– А что вы сделали?
Он вздрагивает.
– С ней кто-нибудь был?
Он смотрит на меня в замешательстве:
– Что вы имеете в виду?
– С кем она была?
– С мальчиком.
– Какого возраста?
– Может, пяти или шести лет.
– Где был мальчик?
– Она тащила его за руку. Он кричал. Правда, по-настоящему кричал. Она пыталась не обращать на него внимания. Он как мертвый повис у нее на руке, и ей приходилось тащить его. А ребенок все кричал и кричал. И я задумался, почему она не говорит с ним. Как она может позволять ему кричать? Ему больно и страшно. Ни один человек вокруг ничего не делал. Меня это разозлило. Как они могли просто стоять и смотреть?
– На кого вы разозлились?
– На всех них. Меня разозлило их безразличие. Меня разозлила безответственность этой женщины. Я злился на себя, из-за того что ненавидел этого мальчика. Я хотел, чтобы он замолчал…
– И что же вы сделали?
Его голос понижается до шепота:
– Я хотел, чтобы она заставила его замолчать. Я хотел, чтобы она его выслушала. – Он резко обрывает фразу.

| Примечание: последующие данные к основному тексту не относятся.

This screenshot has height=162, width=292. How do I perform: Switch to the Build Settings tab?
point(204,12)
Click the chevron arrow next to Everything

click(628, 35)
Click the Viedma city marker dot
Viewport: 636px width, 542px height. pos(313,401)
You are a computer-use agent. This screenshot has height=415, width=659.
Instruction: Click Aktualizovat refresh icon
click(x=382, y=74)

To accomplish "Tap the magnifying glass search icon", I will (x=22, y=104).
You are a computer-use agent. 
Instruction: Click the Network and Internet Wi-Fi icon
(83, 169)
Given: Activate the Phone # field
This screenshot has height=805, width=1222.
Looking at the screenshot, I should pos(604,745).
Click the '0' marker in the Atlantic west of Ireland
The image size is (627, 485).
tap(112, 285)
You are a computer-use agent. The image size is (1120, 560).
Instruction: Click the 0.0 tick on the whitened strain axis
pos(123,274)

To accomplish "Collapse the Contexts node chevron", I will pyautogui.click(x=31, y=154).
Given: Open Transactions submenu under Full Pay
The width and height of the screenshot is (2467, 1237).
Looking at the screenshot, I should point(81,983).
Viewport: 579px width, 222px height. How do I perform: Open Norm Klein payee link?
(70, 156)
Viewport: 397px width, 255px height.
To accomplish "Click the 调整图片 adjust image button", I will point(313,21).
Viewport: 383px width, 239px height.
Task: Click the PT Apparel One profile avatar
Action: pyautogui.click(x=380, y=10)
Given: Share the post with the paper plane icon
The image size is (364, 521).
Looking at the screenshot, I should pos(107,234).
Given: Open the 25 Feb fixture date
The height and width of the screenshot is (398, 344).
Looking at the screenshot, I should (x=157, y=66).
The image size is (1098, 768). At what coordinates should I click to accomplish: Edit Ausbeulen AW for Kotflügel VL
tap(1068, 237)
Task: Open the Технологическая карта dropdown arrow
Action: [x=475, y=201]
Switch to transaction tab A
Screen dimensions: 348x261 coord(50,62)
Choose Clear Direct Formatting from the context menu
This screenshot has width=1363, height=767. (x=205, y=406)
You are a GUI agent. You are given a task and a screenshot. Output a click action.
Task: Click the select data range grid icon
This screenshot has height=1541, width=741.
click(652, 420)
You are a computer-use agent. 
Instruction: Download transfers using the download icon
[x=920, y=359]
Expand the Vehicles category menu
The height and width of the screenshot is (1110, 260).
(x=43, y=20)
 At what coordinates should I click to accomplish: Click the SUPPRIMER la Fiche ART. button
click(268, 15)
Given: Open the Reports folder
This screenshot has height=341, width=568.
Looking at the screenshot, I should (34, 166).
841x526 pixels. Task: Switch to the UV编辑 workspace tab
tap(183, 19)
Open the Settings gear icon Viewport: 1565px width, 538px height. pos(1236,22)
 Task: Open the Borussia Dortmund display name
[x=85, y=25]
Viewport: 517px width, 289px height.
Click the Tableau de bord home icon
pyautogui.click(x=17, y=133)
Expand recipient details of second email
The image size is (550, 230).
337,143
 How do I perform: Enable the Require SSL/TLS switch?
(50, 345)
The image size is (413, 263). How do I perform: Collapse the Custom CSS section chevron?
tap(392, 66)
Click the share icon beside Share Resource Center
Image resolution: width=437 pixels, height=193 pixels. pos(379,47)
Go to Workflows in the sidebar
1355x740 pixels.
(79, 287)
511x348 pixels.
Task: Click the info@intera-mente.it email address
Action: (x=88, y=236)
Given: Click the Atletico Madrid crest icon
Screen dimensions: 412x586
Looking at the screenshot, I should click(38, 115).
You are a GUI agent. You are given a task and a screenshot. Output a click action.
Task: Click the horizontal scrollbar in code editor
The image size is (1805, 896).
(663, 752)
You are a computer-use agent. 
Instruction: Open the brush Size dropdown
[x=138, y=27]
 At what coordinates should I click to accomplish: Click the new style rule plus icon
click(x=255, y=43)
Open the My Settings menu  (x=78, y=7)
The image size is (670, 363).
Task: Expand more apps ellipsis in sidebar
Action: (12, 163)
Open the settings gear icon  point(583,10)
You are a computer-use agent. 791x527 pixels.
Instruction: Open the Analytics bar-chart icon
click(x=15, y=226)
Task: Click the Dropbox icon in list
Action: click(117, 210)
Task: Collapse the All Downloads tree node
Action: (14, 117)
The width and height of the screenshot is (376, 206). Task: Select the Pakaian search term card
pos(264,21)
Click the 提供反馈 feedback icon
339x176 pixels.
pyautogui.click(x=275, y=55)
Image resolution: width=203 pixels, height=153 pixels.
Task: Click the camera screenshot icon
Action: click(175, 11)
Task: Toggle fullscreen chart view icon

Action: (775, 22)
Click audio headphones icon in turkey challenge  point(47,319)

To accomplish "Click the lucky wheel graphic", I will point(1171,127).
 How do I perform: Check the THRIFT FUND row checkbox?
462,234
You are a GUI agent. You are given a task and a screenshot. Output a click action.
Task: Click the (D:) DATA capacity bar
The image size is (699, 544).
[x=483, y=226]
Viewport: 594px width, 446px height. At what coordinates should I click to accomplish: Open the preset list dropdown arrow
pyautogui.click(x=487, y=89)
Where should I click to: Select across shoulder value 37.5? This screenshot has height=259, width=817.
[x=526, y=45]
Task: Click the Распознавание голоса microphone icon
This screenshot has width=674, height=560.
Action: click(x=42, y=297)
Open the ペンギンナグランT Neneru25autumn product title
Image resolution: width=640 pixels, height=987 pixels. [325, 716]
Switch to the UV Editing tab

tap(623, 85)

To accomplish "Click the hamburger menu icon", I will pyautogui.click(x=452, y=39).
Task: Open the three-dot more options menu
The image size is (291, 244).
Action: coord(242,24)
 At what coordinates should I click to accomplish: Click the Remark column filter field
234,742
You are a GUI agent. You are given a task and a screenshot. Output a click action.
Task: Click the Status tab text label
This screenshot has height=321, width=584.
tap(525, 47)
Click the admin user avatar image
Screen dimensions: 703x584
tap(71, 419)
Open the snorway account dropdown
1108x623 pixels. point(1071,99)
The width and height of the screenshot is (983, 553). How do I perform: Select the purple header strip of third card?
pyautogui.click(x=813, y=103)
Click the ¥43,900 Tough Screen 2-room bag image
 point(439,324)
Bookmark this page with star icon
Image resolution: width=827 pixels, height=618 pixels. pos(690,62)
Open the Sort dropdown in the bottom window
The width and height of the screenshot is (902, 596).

– Вы сказали ей что-нибудь?
– Нет.
– Тогда что?
– Дверь кеба была открыта. Женщина затолкнула ребенка внутрь. Тот отбивался ногами. Она влезла за ним и повернулась, чтобы закрыть дверь. Ее лицо как маска… пустое, понимаете? Она размахивается и – бац! – бьет его локтем прямо по лицу. Он отлетает назад…
Бобби переводит дыхание и вроде бы собирается продолжать, но останавливается. Повисает тишина. Я позволяю ей заполнить его сознание – до самых уголков.
– Я вытащил ее из кеба за волосы. Я ударил ее лицом о боковое стекло. Она упала и хотела откатиться, но я стал пинать ее.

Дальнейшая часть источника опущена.